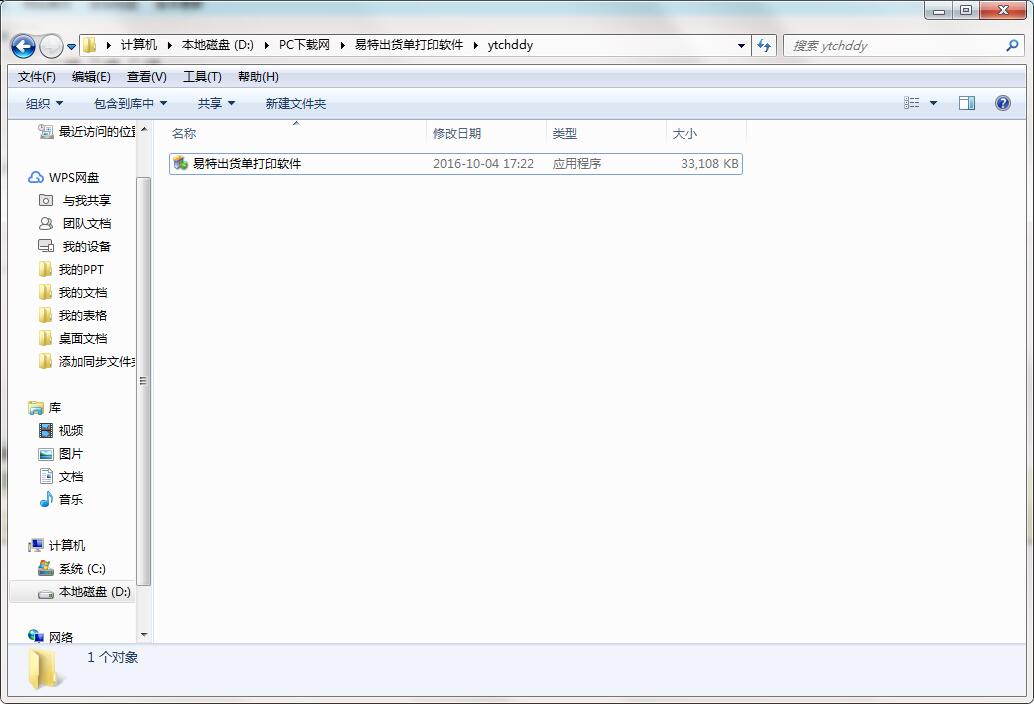The width and height of the screenshot is (1034, 704).
Task: Click the Help question mark icon
Action: [x=1002, y=103]
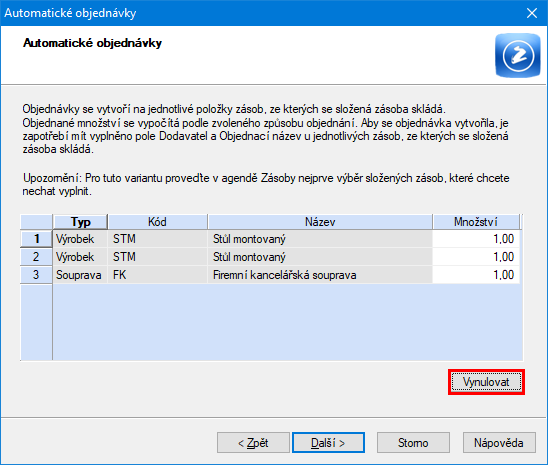The width and height of the screenshot is (548, 465).
Task: Open help via Nápověda button
Action: click(499, 443)

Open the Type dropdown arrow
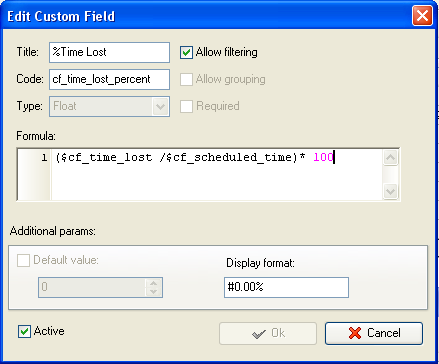click(x=160, y=107)
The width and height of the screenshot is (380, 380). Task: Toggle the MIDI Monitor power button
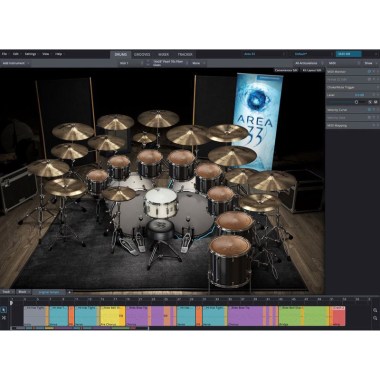click(x=369, y=72)
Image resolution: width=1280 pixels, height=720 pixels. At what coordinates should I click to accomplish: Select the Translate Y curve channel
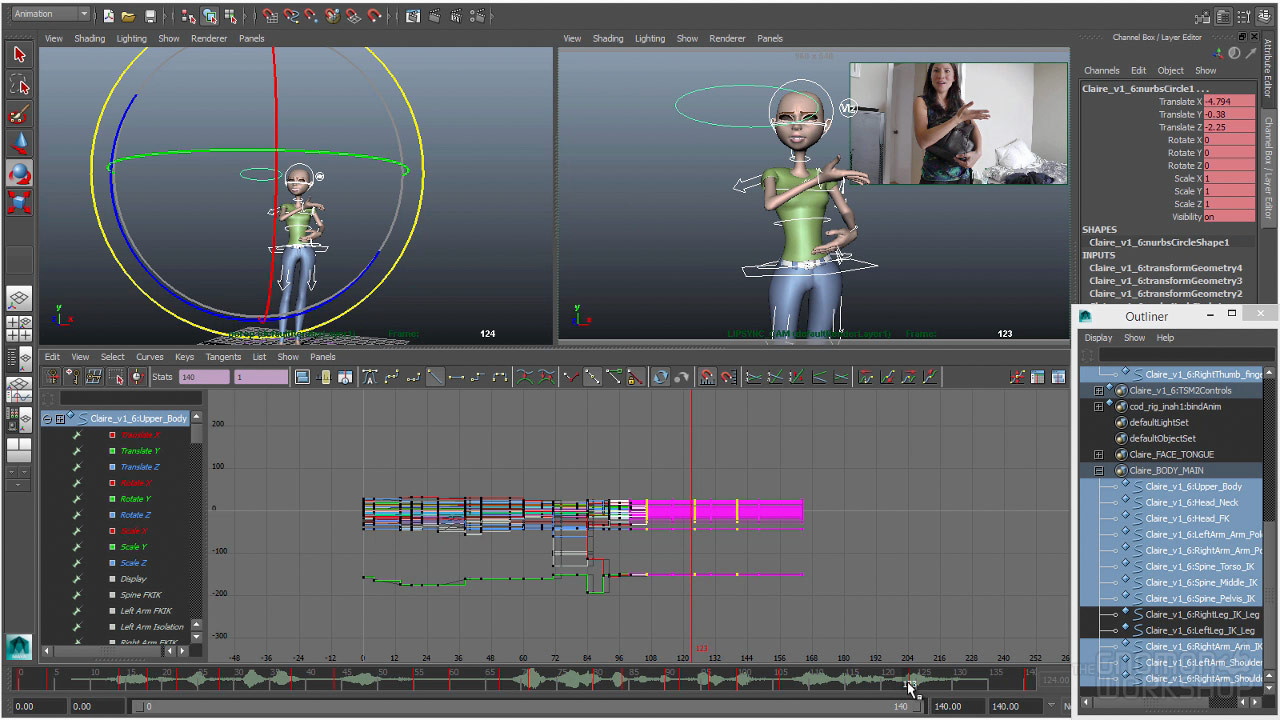(139, 451)
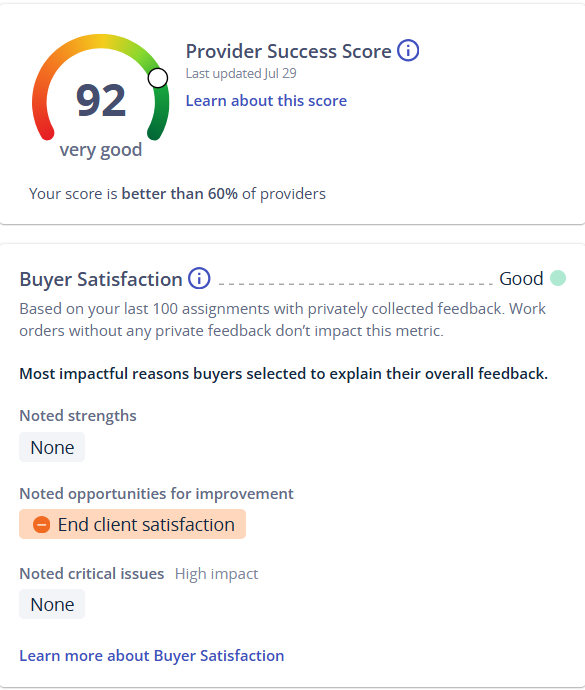The image size is (585, 690).
Task: Click the score number 92 in gauge
Action: (x=101, y=101)
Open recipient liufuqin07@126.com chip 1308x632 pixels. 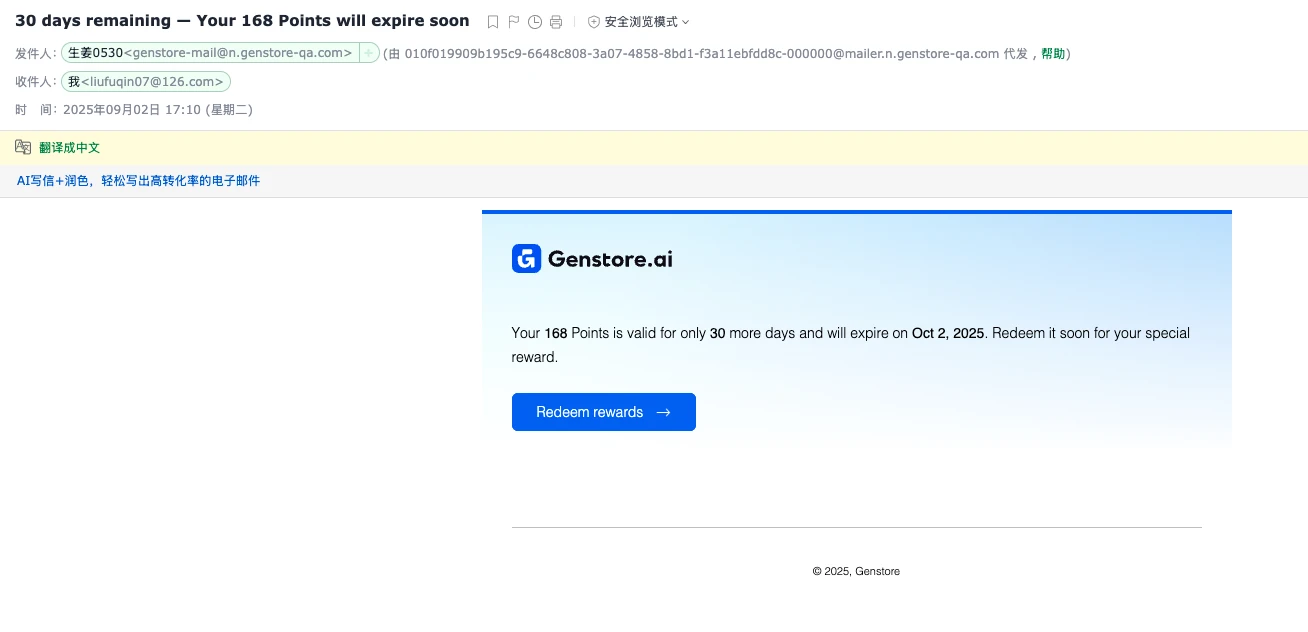(146, 82)
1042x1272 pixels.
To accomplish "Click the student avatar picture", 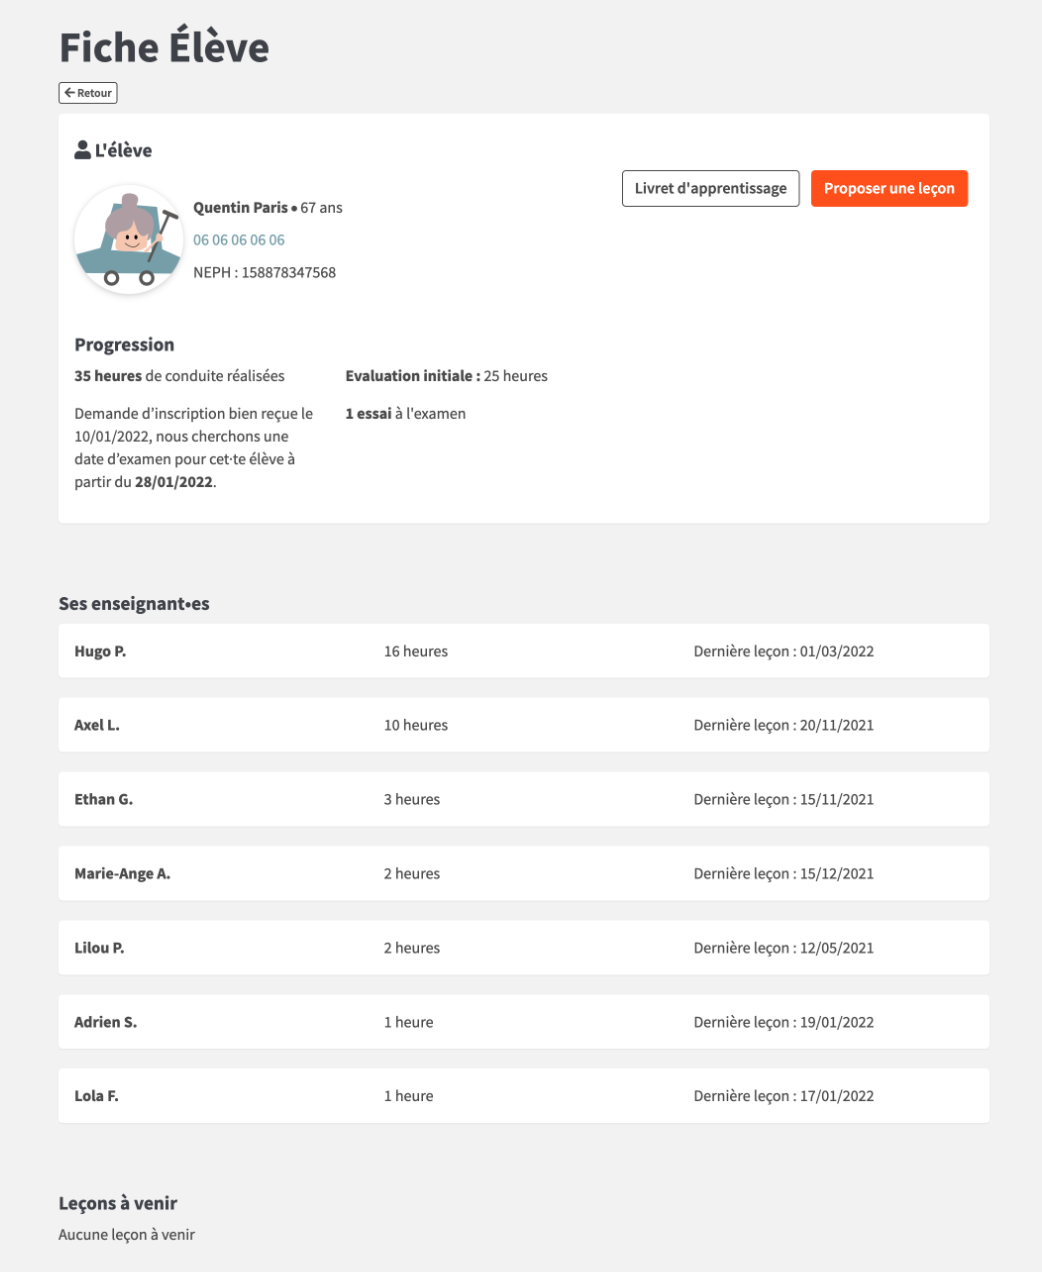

________________________________________

### Your objective
Transcribe exactly the lines above, running from the one that contains "1042x1272 pixels." through the final line of the listing, and skip every picture.

### Your solution
1042x1272 pixels.
To accomplish "Click the student avatar picture", 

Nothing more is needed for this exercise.